On Lincoln Square, Loss, and Love

In just a few days, Lincoln Square Synagogue, center of Modern Orthodox Jewry in Manhattan, will be taking up residence in its new location, only one block south of its present building.

It will have existed in its present location for over forty-two years.

And I, a relative newcomer to the community, having lived in New York only eight years, confess to feeling a bit saddened by the impending move. So I can only imagine how those who have considered this shul their second home for forty-two years must feel. One gentleman told me he cried.

When I think of our shul, I can see the “Chaz”, Chazan Sherwood Goffin, chanting the shemone esre in his stirring voice from the bimah, and Rabbi Shaul Robinson, filled with passion, giving his weekly drasha, standing near the ark. I can see the people streaming out to the hallway after davening, and I can smell the cholent from the ballroom downstairs, inviting the congregants for kiddush. I can imagine people jostling for a seat for seuda shelishit in the beis midrash upstairs. In that corner, my son would sit with his father and sing adon olam; over there, I would listen to the exuberant voices of women chanting the megillah on Purim.
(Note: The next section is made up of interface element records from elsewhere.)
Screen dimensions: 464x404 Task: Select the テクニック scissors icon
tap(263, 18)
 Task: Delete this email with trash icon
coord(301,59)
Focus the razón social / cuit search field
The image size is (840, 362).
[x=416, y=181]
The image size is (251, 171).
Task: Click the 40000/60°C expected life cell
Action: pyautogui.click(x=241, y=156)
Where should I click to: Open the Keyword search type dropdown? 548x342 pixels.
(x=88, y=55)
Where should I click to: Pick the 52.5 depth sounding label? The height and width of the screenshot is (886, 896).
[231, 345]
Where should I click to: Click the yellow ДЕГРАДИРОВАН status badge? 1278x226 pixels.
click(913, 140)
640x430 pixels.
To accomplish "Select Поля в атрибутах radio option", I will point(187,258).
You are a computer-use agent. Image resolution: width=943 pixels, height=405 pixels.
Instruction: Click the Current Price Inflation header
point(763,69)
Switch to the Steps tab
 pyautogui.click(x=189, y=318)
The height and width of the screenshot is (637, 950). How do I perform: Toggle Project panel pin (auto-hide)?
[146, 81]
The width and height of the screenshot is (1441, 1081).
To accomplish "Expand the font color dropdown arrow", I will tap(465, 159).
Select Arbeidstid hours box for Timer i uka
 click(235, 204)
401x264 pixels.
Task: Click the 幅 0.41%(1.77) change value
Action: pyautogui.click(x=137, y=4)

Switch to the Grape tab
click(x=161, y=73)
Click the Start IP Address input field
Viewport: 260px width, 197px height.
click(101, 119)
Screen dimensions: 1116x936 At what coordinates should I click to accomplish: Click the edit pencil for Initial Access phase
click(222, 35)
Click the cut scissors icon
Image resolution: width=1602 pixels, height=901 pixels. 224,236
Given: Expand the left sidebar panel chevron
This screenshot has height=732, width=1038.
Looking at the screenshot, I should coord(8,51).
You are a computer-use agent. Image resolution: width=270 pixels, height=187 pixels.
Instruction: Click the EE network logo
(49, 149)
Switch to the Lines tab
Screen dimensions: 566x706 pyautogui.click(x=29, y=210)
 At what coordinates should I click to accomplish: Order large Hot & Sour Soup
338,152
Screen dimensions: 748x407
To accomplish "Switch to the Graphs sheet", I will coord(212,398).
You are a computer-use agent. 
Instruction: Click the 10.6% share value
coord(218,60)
All of these memories are attached to a specific place, a hall, a room, even a bench, and to a sense of loss, not fully recognized perhaps, but there nonetheless. It is all a bit puzzling. For if one thinks about it, the congregation is losing very little in the move: in fact, everything and everyone will be coming to the new location, from the Torah scrolls and holy books, to the leaders of the congregation and the members themselves. Nothing, in fact, will change. Only the building will be left behind.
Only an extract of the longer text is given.